O terror é o gênero em que são mais comuns esses exemplos ocasionais de relação custo-benefício drástica. Corra! é, ainda assim, um caso à parte: um exercício notável de estilo — o suspense de Alfred Hitchcock é a inspiração nítida, e assumida — cujo propósito não é o estilo em si, mas sim provocar reflexões. Peele não apenas dissecava os resquícios de racismo da classe média branca e progressista, como ia bem mais longe, argumentando que a correção política pode funcionar como uma mutação avançada do preconceito, destinada a encobrir sem jamais sanar — uma observação cujo discernimento ultrapassa com folga o que se vê na média da produção acadêmica e nas bandeiras dos movimentos identitários.

IMPLOSÃO - Donald Glover, em cena de Atlanta: debate radical — e lúcido (Guy D'Alema/FX/Divulgação)

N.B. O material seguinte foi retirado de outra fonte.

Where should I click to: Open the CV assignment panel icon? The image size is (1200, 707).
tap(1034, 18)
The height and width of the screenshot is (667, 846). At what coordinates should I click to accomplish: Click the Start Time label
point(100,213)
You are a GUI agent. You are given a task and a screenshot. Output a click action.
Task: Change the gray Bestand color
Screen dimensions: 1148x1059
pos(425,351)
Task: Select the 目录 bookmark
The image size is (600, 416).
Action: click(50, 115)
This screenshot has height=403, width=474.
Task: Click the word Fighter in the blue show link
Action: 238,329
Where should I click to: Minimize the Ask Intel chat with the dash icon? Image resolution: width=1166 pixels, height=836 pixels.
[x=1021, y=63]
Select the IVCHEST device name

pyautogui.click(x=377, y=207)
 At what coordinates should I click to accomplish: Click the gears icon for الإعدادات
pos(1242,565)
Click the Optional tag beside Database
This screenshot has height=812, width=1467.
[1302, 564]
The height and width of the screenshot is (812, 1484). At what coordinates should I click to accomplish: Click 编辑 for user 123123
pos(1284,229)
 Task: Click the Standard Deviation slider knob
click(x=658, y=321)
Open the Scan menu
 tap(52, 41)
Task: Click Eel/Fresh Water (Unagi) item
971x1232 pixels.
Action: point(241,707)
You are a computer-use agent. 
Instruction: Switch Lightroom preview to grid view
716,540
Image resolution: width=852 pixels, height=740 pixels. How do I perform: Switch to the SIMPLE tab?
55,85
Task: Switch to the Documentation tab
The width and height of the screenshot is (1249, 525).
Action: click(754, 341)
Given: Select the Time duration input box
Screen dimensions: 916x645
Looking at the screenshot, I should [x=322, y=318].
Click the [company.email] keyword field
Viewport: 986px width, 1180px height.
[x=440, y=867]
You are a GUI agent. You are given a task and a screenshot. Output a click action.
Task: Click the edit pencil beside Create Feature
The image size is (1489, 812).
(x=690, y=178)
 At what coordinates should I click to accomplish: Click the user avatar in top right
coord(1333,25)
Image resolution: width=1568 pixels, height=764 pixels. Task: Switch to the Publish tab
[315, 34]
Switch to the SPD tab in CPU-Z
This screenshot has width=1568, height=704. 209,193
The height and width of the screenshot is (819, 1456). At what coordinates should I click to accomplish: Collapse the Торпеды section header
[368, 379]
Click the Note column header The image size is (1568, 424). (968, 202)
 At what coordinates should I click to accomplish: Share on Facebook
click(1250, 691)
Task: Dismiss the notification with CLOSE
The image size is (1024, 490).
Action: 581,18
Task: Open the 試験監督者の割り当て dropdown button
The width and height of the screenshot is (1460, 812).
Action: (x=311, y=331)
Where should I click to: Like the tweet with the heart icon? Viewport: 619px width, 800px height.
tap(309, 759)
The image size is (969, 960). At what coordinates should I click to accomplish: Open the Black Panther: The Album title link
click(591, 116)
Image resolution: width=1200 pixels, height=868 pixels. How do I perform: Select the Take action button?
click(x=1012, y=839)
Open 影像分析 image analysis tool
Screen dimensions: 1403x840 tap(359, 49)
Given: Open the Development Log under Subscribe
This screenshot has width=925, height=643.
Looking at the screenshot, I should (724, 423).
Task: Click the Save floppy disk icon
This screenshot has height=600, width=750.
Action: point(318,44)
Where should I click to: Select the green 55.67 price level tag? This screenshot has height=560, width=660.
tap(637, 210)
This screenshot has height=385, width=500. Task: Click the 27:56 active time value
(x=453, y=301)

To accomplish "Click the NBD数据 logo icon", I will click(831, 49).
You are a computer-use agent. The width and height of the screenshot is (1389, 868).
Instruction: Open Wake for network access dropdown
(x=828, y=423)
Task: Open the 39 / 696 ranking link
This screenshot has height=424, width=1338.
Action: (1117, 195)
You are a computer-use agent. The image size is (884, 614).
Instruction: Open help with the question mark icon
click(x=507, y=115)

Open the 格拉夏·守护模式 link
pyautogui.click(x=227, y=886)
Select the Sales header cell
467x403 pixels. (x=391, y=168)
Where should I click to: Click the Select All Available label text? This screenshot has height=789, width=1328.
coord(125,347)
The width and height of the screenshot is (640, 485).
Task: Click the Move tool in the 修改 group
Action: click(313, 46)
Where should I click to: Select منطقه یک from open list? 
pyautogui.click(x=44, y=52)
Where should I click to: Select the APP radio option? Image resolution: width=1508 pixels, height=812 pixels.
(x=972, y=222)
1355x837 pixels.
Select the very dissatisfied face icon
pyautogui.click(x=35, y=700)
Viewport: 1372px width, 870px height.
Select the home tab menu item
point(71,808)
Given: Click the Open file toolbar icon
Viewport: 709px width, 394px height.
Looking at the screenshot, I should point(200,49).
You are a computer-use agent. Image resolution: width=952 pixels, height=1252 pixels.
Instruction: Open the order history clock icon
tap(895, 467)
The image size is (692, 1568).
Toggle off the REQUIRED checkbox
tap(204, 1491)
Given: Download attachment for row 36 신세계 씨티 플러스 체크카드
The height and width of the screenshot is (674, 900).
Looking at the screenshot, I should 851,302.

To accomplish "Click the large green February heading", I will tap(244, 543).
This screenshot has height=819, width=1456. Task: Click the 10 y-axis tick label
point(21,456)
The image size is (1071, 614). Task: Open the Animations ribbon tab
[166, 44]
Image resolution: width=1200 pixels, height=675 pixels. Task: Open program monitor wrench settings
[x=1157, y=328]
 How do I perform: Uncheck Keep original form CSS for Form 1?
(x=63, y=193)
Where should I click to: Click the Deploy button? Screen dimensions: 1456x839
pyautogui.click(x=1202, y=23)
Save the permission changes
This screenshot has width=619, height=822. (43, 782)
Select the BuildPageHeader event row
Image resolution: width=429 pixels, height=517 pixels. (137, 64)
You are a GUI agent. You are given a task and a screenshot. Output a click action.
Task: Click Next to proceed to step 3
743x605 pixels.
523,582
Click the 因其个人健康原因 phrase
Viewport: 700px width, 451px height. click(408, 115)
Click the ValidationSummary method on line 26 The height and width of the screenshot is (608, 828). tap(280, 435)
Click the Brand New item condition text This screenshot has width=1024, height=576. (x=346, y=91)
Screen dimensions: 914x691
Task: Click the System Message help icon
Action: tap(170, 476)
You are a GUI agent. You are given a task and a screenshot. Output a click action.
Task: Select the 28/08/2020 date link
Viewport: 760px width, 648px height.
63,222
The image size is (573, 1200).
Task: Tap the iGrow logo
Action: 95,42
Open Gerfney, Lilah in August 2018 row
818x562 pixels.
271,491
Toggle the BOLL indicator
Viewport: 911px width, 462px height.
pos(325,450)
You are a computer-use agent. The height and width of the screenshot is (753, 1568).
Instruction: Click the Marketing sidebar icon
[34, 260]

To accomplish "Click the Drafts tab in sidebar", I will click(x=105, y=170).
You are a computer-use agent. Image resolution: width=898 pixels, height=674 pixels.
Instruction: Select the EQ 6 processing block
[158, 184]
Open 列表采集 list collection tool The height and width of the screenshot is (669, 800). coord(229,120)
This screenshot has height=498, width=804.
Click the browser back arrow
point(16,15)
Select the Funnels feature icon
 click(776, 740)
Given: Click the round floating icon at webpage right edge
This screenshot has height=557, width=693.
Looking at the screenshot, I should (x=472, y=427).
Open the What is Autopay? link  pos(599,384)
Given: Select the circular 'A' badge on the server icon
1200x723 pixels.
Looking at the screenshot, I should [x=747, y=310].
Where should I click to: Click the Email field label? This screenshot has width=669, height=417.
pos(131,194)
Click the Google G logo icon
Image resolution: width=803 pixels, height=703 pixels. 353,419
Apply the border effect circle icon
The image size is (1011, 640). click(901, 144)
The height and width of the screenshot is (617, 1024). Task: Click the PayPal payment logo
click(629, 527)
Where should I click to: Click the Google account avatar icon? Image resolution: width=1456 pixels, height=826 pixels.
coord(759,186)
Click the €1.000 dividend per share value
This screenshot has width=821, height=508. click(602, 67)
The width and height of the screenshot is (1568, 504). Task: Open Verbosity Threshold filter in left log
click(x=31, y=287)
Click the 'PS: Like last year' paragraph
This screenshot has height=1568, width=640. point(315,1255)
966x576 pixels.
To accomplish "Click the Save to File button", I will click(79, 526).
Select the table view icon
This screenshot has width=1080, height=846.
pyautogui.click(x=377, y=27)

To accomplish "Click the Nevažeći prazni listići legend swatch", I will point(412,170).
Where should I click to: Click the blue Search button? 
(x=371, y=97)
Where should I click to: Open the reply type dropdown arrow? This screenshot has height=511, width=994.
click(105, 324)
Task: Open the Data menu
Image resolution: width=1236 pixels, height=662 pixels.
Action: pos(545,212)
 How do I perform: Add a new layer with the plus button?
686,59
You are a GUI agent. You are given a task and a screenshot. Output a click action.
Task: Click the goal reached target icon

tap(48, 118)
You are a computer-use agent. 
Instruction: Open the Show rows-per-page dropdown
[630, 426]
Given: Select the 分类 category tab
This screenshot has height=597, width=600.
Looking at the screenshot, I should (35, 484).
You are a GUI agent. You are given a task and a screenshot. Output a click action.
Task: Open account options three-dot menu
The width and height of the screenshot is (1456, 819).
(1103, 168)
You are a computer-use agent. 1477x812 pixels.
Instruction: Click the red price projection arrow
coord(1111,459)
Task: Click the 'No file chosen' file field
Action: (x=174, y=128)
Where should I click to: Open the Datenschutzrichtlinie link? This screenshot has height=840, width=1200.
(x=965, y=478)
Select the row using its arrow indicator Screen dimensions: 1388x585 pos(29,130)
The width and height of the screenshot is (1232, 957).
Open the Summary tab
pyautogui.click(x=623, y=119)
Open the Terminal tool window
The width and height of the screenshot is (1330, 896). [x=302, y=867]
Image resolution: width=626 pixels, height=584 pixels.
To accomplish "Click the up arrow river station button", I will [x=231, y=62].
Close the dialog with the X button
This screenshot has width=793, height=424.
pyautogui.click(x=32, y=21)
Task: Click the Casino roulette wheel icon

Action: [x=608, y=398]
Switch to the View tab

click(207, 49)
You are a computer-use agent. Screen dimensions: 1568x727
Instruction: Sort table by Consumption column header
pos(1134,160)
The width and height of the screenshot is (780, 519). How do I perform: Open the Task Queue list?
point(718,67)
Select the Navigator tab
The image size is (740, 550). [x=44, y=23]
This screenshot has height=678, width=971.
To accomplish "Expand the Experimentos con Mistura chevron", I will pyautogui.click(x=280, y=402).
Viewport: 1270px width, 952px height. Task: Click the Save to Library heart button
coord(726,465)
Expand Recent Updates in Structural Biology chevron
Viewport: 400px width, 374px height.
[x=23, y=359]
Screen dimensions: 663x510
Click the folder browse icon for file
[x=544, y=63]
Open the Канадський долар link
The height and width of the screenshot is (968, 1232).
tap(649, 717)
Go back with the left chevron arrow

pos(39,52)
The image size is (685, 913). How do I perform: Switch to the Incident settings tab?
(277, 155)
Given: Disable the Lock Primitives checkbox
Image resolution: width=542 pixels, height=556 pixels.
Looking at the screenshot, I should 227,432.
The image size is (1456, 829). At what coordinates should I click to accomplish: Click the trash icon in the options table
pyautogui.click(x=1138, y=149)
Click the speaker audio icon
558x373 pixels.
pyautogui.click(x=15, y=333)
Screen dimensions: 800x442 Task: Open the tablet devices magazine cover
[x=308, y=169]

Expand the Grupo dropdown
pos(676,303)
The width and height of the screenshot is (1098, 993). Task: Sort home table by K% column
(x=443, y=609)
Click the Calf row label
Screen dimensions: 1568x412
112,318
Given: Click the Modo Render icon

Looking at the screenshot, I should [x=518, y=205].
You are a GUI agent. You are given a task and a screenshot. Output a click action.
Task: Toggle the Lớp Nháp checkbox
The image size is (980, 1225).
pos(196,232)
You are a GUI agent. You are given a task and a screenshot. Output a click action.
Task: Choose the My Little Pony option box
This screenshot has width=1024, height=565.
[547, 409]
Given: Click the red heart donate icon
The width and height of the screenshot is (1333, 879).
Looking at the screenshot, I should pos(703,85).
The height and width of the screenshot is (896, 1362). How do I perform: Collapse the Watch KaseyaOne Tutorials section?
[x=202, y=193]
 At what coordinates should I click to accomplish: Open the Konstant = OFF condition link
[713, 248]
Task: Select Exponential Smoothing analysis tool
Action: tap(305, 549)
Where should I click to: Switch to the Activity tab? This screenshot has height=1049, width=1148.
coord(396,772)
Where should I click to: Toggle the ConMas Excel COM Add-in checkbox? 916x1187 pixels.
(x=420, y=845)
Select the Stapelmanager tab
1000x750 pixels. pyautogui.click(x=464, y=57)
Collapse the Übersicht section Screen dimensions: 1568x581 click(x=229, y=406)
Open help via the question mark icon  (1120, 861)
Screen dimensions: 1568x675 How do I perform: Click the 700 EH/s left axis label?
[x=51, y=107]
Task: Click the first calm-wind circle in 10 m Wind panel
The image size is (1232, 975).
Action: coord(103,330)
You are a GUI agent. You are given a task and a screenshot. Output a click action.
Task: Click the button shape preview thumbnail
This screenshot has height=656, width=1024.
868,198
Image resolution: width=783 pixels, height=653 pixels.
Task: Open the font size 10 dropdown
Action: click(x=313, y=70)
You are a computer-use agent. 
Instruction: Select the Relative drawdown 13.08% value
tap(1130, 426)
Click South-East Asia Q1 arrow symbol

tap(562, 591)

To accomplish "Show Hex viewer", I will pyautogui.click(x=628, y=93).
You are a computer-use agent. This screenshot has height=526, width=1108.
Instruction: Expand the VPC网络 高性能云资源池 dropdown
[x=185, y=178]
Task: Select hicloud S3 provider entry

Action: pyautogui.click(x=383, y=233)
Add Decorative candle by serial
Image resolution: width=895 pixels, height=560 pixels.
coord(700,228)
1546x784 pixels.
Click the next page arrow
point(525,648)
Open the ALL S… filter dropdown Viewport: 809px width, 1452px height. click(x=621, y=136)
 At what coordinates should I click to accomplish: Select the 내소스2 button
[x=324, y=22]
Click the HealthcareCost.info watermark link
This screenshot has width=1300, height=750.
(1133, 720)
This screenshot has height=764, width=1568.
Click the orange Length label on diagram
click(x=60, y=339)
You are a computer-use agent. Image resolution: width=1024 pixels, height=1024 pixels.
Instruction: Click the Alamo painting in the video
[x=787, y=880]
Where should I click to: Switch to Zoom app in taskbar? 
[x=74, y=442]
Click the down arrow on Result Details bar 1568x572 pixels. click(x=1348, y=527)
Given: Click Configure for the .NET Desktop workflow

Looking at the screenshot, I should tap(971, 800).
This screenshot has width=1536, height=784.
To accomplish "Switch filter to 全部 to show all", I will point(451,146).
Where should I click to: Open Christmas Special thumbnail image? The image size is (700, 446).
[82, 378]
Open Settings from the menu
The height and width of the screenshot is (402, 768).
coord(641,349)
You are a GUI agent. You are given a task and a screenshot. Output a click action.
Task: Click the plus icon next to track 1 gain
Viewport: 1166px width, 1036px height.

Peele faz parte de uma tendência que se pode definir como uma nova vanguarda americana de artistas negros, que guarda certa semelhança, como fenômeno, com outra, que sacudiu a criação americana a partir da década de 50, a dos escritores judeus como Philip Roth e Saul Bellow — pessoas que ao mesmo tempo fazem parte do establishment e estão fora dele, numa posição que lhes confere experiências abrangentes e oportunidades únicas de observação. Aliás, assim como outros artistas negros que compõem essa nova vanguarda, Peele demonstra ambivalência em relação às doutrinas de identidade: nos raps de Kendrick Lamar, por exemplo, ou na extraordinária Atlanta, a série criada pelo ator Donald Glover, detecta-se a irritação com essa vontade de codificar atitudes com base na cor — por ser simplista na sua visão do tecido social, e sufocante na maneira como pressupõe que os indivíduos dentro de um grupo devam ser homogêneos nas experiências e nas aspirações. Em um episódio particularmente ferino de Atlanta, intitulado B.A.N., Glover demole esse tipo infantil de sociologia — e, encarnando sua outra persona, a do rapper Childish Gambino, ele pôs o debate racial em polvorosa no ano passado, com o clipe de This Is America — em que, numa encenação altamente simbólica, argumenta como é complicado o enredo que se desenrola em seu país. (Vale notar, também, como é eficiente o dispositivo de entrega das reflexões desses artistas: obras pop de apelo amplo e imediato, e de qualidade notável.)

Também a encenação de Nós é repleta de símbolos, alguns facilmente decifráveis, outros de interpretação mais subjetiva (prepare-se para longas discussões com os amigos a respeito de coelhos). E também ela implode os parâmetros habituais desses debates: há, sim, questões de raça em jogo em Nós. Mas as questões do filme incluem o materialismo, a esterilidade espiritual ou afetiva desse estilo de vida, a força matriarcal das mulheres — e, claro, a profunda divisão que se operou nos Estados Unidos e no mundo na última década e meia, a qual Jordan Peele investiga desde a escolha de uma palavrinha crucial: não “eles”, como seria natural referirmo-nos a esses duplos, mas “nós”.